Evans does not describe a specific location; rather he elicits the feel of a simplified, yet, universal place. He seeks to supplement our perspective of the real with a painterly vision. Evans states, “I visualize the world as a series of collages made of natural forms and concrete structures. In these paintings, I take apart each image and re-image the parts.” Evans is continually puzzling together taut design with energetic brushwork. He is careful to maintain a sense of immediacy in the execution. “It brings pleasure to observe works that merge a visual dance with a meditation.
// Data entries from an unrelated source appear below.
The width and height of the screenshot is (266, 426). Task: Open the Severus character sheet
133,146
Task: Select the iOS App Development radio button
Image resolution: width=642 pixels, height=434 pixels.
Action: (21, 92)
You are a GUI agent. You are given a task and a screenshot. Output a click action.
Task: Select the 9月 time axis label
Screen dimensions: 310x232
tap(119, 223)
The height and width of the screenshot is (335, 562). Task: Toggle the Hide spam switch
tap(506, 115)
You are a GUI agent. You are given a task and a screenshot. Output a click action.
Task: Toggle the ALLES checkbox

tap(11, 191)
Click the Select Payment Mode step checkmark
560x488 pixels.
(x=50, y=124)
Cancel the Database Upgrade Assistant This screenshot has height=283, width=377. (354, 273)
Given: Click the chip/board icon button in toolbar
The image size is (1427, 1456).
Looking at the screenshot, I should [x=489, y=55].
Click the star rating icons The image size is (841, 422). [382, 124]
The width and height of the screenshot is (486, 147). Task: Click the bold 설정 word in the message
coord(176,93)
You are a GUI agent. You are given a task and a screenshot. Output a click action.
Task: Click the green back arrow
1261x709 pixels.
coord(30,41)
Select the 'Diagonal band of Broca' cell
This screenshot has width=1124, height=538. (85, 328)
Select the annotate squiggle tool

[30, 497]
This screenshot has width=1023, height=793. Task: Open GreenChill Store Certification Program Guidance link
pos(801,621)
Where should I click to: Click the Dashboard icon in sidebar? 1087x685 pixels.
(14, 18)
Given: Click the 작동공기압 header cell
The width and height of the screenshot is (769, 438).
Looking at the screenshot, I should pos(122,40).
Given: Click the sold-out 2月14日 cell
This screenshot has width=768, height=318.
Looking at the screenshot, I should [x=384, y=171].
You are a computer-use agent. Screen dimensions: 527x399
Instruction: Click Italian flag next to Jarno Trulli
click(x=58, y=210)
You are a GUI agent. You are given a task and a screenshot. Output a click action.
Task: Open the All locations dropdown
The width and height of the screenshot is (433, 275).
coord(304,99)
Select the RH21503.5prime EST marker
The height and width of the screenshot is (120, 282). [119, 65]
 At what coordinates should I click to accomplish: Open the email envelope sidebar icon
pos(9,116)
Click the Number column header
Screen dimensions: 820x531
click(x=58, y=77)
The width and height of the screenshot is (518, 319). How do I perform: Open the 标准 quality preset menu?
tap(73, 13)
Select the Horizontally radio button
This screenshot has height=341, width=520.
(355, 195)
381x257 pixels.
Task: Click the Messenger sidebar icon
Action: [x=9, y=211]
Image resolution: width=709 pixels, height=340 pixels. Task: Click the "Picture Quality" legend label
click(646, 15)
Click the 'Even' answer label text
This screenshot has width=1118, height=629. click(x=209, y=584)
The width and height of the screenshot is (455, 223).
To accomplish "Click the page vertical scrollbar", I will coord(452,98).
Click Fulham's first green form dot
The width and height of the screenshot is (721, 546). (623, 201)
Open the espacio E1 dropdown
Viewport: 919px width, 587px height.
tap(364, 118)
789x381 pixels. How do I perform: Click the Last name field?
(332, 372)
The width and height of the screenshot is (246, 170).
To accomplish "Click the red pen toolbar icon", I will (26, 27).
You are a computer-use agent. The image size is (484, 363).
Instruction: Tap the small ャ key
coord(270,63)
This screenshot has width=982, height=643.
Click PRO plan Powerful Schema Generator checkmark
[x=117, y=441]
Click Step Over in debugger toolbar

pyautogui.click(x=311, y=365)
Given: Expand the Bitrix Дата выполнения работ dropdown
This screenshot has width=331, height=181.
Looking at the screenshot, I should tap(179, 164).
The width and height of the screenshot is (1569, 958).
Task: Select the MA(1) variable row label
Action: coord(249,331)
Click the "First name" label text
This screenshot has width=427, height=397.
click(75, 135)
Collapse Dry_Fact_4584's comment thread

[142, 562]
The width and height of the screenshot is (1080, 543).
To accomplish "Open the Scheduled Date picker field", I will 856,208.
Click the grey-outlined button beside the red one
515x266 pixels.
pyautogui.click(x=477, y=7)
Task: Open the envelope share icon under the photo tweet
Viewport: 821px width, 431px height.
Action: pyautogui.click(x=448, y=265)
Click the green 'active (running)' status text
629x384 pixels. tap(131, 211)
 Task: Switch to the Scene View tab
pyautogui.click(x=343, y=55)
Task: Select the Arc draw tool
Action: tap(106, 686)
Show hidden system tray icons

It is an aspiration for each painting I do.”
John Evans (b.1945) received his MFA from Boston University, under the tutelage of James Weeks, David Aronson, and Philip Guston. Early in his career he taught at both Boston University and Southern Methodist University, where he had his first solo exhibitions in 1976. In 1984, Gallery Henoch gave him his first solo show in New York. The Allan Stone Gallery also focused three solo shows on Evans beginning in the late 80s. The paintings by John Evans are held in the permanent collections of several distinguished institutions including the Museum of Fine Arts in Boston, MA, the Smithsonian American Art Museum in Washington, DC, the Fogg Art Museum in Cambridge, MA, the DeCordova Museum and Sculpture Park in Lincoln, MA, and the Houston Museum of Fine Art, TX, among others.